POST mybeat/metrics/
{
  "@timestamp": "2017-01-25T08:00:00.000Z",
  "sensorID": "Sensor2",
  "my_data": 20
}

POST mybeat/metrics/
{
  "@timestamp": "2017-01-25T08:10:00.000Z",
  "sensorID": "Sensor1",
  "my_data": 1
}

POST mybeat/metrics/
{
  "@timestamp": "2017-01-25T08:10:00.000Z",
  "sensorID": "Sensor2",
  "my_data": 2
}

POST mybeat/metrics/_search?filter_path=aggregations
{
  "size":0,
  "aggregations": {
    "BY_SENSOR": {
      "terms": {
        "field": "sensorID.keyword"
      },
      "aggregations": {
        "LATEST_TIMESTAMP": {
          "terms": {
            "field": "@timestamp",
            "order": {
              "_term": "desc"
            },
            "size": 1
          },
          "aggregations": {
            "LATEST_VALUE": {
              "avg": {
                "field": "my_data"
              }
            }
          }
        }
      }
    }
  }
}

The search returns the following result:

{
  "aggregations": {
    "BY_SENSOR": {
      "doc_count_error_upper_bound": 0,
      "sum_other_doc_count": 0,
      "buckets": [
        {
          "key": "Sensor1",
          "doc_count": 2,
          "LATEST_TIMESTAMP": {
            "doc_count_error_upper_bound": 0,
            "sum_other_doc_count": 1,
            "buckets": [
              {
                "key": 1485331800000,
                "key_as_string": "2017-01-25T08:10:00.000Z",
                "doc_count": 1,
                "LATEST_VALUE": {
                  "value": 1
                }
              }
            ]
          }
        },
        {
          "key": "Sensor2",
          "doc_count": 2,
          "LATEST_TIMESTAMP": {
            "doc_count_error_upper_bound": 0,
            "sum_other_doc_count": 1,
            "buckets": [
              {
                "key": 1485331800000,
                "key_as_string": "2017-01-25T08:10:00.000Z",
                "doc_count": 1,
                "LATEST_VALUE": {
                  "value": 2
                }
              }
            ]
          }
        }
      ]
    }
  }
}

Now, I want to perform a "top_hits" aggregations on "BY_SENSOR>LATEST_TIMESTAMP>LATEST_VALUE".
But it seems that this kind of aggregation is not yet supported (see See https://github.com/elastic/elasticsearch/issues/21135)

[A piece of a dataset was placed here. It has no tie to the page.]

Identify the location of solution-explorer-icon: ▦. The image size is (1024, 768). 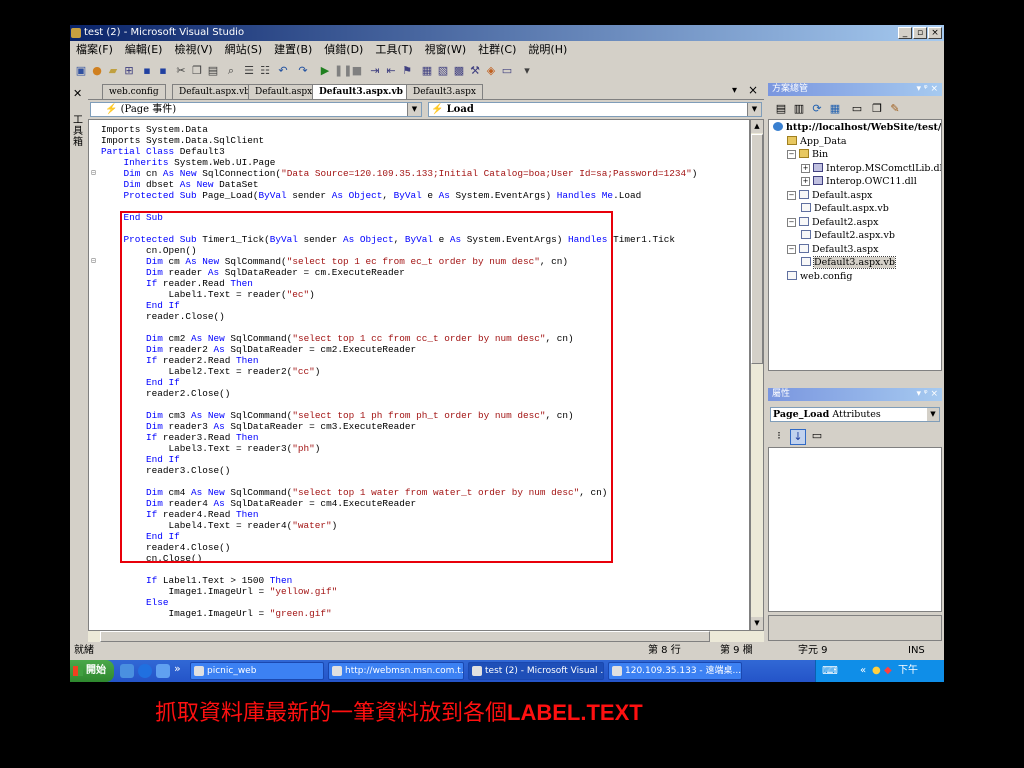
(427, 71).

I guess that the optimal solution for this kind of use case, which is rather common, is to have a dedicated
elastic search index that stores the latest value of the metrics with the same "sensor ID"

Any feedback on that matter?


(ruflin) #2

It seems the only work around is currently doing this on the client side :frowning: Good you posted it in the github issue. That should give it the most visibility.


#3

Link to github issue: https://github.com/elastic/beats/issues/3473


(ruflin) #4

Argh, sorry misunderstanding. I meant the elasticsearch github issue is a great place. Ok for you to just keep the elasticsearch one and close the one opened in beats?


#5

@ruflin; Keeping the ES bug in github is fine.

Meanwhile, I found a way to duplicate the metrics in the "latest" index by using a ES ingest pipeline to transform the "_id" with the ID of the sensor and "_index" field with "latest_metrics"

PUT /_ingest/pipeline/transform-latest-metric HTTP/1.1
{
    "processors": [ 
         { "script":{
              "lang":"painless",
               "inline":"ctx._id = ctx.sensor_id ?: ctx._id ; ctx._index = ctx.latest_index ?: ctx._index"}
    }]
}

(ruflin) #6

Cool, thanks for sharing.


(system) #7

This topic was automatically closed after 21 days. New replies are no longer allowed.